[Part of a data file]

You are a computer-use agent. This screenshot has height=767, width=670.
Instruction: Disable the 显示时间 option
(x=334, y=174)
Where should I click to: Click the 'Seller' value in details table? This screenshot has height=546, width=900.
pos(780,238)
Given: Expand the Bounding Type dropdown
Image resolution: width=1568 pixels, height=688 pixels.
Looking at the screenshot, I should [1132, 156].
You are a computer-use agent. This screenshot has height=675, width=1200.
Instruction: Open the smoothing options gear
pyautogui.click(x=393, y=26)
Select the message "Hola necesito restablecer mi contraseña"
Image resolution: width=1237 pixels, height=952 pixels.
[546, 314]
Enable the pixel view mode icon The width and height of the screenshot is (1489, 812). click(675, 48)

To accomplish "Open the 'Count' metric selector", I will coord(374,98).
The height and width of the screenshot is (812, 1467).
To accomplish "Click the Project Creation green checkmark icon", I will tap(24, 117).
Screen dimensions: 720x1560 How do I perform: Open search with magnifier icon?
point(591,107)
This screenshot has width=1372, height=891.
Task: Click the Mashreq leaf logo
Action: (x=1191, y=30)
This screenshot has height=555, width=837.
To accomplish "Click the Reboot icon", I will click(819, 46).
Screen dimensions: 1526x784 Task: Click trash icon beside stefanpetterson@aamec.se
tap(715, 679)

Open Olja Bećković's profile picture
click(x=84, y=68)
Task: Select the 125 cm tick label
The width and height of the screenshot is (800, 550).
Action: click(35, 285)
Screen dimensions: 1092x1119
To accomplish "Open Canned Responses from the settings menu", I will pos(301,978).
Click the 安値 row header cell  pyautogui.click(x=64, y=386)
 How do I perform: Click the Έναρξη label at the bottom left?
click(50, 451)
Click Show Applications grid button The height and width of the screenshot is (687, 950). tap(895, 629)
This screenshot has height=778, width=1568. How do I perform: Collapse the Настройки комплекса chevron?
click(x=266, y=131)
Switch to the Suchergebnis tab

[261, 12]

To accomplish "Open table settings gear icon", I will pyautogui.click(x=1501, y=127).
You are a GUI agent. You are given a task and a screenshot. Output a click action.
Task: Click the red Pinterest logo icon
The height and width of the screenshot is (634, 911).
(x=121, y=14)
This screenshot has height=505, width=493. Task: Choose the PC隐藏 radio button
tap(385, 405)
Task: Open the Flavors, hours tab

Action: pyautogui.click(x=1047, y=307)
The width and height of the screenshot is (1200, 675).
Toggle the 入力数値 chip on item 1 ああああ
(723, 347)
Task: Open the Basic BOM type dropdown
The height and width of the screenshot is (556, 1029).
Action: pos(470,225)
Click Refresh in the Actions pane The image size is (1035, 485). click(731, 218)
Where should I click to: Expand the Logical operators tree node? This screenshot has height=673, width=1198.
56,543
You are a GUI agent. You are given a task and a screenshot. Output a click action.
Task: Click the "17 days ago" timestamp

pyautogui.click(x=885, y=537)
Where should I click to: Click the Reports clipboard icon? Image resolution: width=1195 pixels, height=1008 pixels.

→ WRITTEN REQUEST: Print the lines above verbatim, starting at the line that contains "How do I perform: Click" and ending after the line that contains "pyautogui.click(x=885, y=537)".

→ THE COMPLETED TASK:
 How do I perform: Click the Έναρξη label at the bottom left?
click(50, 451)
Click Show Applications grid button The height and width of the screenshot is (687, 950). tap(895, 629)
This screenshot has height=778, width=1568. How do I perform: Collapse the Настройки комплекса chevron?
click(x=266, y=131)
Switch to the Suchergebnis tab

[261, 12]

To accomplish "Open table settings gear icon", I will pyautogui.click(x=1501, y=127).
You are a GUI agent. You are given a task and a screenshot. Output a click action.
Task: Click the red Pinterest logo icon
The height and width of the screenshot is (634, 911).
(x=121, y=14)
This screenshot has height=505, width=493. Task: Choose the PC隐藏 radio button
tap(385, 405)
Task: Open the Flavors, hours tab

Action: pyautogui.click(x=1047, y=307)
The width and height of the screenshot is (1200, 675).
Toggle the 入力数値 chip on item 1 ああああ
(723, 347)
Task: Open the Basic BOM type dropdown
The height and width of the screenshot is (556, 1029).
Action: pos(470,225)
Click Refresh in the Actions pane The image size is (1035, 485). click(731, 218)
Where should I click to: Expand the Logical operators tree node? This screenshot has height=673, width=1198.
56,543
You are a GUI agent. You are given a task and a screenshot. Output a click action.
Task: Click the "17 days ago" timestamp

pyautogui.click(x=885, y=537)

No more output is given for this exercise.